Help Levi Shine Again with a Human Hair Wig

Levi is my 25-year-old daughter, my best friend, and the heart of our family. Her resilience, strength, and humor inspire everyone around her, and today, I’m reaching out to ask for your help in giving her back a piece of herself.

Levi is one of those rare people who can make anyone—regardless of age, background, or walk of life—feel joy. Her humor is truly the gift that keeps on giving, whether she’s adding her comedian-style commentary to everyday moments or turning mundane questions into laugh-out-loud moments. She’s also a gifted and hardworking artist with a promising future, lighting up every room she walks into.

At 19, Levi discovered a lump in her calf muscle. Her first thought? “Check out my buff calf muscle, Mum!” But after a series of tests, it was confirmed to be desmoid fibromatosis—a rare type of tumor.

Over the years, the tumor grew from 6 to 10 centimeters, invading muscles, nerves, and arteries behind her knee. Last year, it became clear that chemotherapy was necessary to stop its progression.

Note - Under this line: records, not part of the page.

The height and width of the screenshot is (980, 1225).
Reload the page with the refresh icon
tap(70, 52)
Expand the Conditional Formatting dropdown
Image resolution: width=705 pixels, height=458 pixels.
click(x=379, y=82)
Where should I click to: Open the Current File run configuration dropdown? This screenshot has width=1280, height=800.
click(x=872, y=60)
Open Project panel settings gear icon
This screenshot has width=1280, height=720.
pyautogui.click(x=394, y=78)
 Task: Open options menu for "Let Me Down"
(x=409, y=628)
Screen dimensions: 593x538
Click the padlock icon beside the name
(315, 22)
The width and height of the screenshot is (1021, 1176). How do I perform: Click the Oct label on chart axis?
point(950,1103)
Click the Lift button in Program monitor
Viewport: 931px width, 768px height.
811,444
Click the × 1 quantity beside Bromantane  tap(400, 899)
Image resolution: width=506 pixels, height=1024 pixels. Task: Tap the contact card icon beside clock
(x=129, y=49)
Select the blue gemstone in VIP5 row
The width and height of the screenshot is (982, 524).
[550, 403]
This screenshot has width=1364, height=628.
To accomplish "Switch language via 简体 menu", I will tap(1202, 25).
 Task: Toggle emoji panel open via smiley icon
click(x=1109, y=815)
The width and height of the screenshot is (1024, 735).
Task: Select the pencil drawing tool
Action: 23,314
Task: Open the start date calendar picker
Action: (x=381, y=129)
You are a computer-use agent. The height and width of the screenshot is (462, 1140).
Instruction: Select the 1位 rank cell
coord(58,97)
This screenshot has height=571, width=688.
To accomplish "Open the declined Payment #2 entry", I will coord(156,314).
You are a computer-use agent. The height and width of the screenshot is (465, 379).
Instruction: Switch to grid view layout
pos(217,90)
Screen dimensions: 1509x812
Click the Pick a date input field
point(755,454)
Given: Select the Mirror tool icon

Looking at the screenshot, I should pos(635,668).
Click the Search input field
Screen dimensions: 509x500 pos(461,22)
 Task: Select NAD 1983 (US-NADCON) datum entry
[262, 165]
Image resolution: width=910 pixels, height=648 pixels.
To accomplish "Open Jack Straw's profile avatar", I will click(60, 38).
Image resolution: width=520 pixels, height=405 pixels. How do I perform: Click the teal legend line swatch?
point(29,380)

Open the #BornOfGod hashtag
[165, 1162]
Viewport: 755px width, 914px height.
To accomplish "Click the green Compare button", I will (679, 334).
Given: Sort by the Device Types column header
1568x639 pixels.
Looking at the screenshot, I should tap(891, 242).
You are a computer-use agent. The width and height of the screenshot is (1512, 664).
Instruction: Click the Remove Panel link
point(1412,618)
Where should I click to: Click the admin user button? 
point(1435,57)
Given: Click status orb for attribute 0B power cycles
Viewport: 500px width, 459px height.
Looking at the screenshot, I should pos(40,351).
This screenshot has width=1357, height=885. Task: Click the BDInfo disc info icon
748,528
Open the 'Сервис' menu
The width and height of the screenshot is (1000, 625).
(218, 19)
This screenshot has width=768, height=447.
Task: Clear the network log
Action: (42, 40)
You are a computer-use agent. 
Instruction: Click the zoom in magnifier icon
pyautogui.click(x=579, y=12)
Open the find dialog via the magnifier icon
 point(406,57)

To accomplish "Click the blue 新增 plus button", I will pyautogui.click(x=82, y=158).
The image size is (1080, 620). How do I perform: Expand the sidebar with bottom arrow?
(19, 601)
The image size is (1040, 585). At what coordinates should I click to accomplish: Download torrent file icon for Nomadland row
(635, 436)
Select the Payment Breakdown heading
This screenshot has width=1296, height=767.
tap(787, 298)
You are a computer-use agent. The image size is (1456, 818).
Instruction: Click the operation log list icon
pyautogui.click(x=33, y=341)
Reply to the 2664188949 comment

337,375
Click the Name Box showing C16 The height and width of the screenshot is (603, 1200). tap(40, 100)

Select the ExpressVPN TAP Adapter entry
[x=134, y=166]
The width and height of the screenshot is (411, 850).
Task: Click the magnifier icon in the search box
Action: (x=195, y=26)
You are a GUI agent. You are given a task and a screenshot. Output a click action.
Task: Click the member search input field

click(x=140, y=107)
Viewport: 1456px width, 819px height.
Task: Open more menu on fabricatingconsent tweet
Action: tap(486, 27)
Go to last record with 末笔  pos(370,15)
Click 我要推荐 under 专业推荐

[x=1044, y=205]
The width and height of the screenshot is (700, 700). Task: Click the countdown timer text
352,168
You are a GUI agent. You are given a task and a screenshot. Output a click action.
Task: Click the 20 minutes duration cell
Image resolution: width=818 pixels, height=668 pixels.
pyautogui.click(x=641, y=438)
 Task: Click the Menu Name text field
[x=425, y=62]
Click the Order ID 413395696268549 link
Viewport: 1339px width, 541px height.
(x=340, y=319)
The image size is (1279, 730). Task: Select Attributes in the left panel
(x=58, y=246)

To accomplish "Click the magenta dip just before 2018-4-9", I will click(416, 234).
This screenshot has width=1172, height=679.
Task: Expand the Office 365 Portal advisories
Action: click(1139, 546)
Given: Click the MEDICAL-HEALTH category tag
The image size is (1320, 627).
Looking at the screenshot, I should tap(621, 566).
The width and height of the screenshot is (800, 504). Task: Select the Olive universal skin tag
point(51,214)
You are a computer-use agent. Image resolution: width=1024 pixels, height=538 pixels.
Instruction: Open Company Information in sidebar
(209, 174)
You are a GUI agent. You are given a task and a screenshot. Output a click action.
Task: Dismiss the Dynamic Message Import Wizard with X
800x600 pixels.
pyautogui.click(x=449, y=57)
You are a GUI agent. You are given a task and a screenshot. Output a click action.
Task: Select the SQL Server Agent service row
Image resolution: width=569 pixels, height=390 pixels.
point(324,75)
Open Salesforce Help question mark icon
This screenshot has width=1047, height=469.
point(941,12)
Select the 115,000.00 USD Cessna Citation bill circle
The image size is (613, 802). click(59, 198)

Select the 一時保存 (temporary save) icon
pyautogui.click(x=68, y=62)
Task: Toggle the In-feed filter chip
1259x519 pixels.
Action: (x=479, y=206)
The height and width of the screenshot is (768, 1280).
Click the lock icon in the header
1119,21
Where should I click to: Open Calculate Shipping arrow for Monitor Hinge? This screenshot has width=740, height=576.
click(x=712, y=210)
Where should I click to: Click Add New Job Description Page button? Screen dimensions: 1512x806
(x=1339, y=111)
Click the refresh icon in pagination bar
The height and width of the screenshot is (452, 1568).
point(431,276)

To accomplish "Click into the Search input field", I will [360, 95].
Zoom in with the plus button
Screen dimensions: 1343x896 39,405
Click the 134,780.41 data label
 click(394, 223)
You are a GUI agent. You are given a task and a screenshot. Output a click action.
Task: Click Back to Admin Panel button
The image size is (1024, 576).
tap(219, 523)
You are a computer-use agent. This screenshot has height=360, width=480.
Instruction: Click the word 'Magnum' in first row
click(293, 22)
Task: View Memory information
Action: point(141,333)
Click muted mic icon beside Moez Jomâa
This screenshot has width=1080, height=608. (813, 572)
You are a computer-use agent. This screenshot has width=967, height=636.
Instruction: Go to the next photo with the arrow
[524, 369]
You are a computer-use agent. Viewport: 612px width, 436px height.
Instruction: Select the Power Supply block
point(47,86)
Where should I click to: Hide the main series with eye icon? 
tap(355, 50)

Levi is now in her fourth month of oral chemotherapy, which is known to cause gradual side effects. She’s been dealing with extreme fatigue, nausea, painful sores on her feet, sensitivity to the sun and sweat, and now visible hair loss. The side effects have been so challenging that Levi had to give up her job—a difficult decision for someone as hardworking and independent as she is. Additionally, Levi is immunocompromised, meaning that any sores or injuries heal very slowly, adding another layer of difficulty to her daily life.

The hair loss, in particular, has been especially hard, as it adds to the challenges she faces daily. And as Levi jokingly puts it, “It feels like life handed me a bingo card of side effects, and I’m one square away from yelling, ‘Bingo!’”

One of the hardest parts of Levi’s journey has been the lack of recognition of her condition as a cancer in Australia. This means she’s excluded from funding for fertility preservation and other chemotherapy-related assistance programs, even though her treatment will likely leave her unable to have children. It’s been disheartening and overwhelming for her at times.

Even though I was prepared to find the funds through whatever means necessary, Levi gave up on the idea. She’s fiercely independent and never asks for anything, but the emotional weight of this loss has been significant for her.

As for Levi’s future, desmoid fibromatosis is a rare and unpredictable condition. Due to the tumor’s size, chemotherapy is unlikely to shrink it, though it has shown success in stopping its growth so far. Her first three-month MRI scan revealed reduced activity, which is promising, but the tumor’s behavior remains uncertain. It could grow despite treatment, and if it does, surgery may be necessary.

Surgical removal would require taking an excess area around the tumor to ensure all traces are gone, as incomplete removal often leads to regrowth. In past cases, amputation was sometimes used, but the tumors still returned. The tumor already limits Levi’s ability to walk long distances, and if it grows further, she may eventually require a wheelchair. On a more hopeful note, it’s also possible—though less likely—that the tumor could shrink or even disappear with time.

Despite all of this, Levi never complains—not once. She’s pursuing her second diploma in graphic design, earning high distinctions, and dreaming of a future where her talent and creativity can shine for the world to see. Even when life throws its worst at her, Levi responds with quick-witted humor and creativity that leave us in awe—and in stitches. Her ability to turn pain into art and challenges into laughter is what makes her truly remarkable.

Levi also has the loving support of her brother, Casey. Despite his demanding job as a cabin crew member, Casey somehow finds time to check in regularly. Whether it’s a quick message or a surprise visit, he always lightens the mood with jokes that only siblings could get away with. Their connection is as unshakable as it is hilarious, and it’s a bond I’m grateful for every day.

A human hair wig costs between $3,500 and $8,000+, with $300 to $600 in annual maintenance. For Levi, this wig isn’t just about hair—it’s about reclaiming her identity and confidence in a world that’s been turned upside down. It’s a source of comfort, a symbol of resilience, and a way to feel like herself again.

Every donation, no matter how small, will help Levi feel like herself again sooner. If you’re unable to donate, sharing this page today could still make a big difference.

Levi’s strength inspires me every day, and I know it will inspire you, too. With your help, we can give her the gift of confidence and comfort—a reminder that she is never alone in this journey.

Thank you so much for your kindness and support—it means everything to us.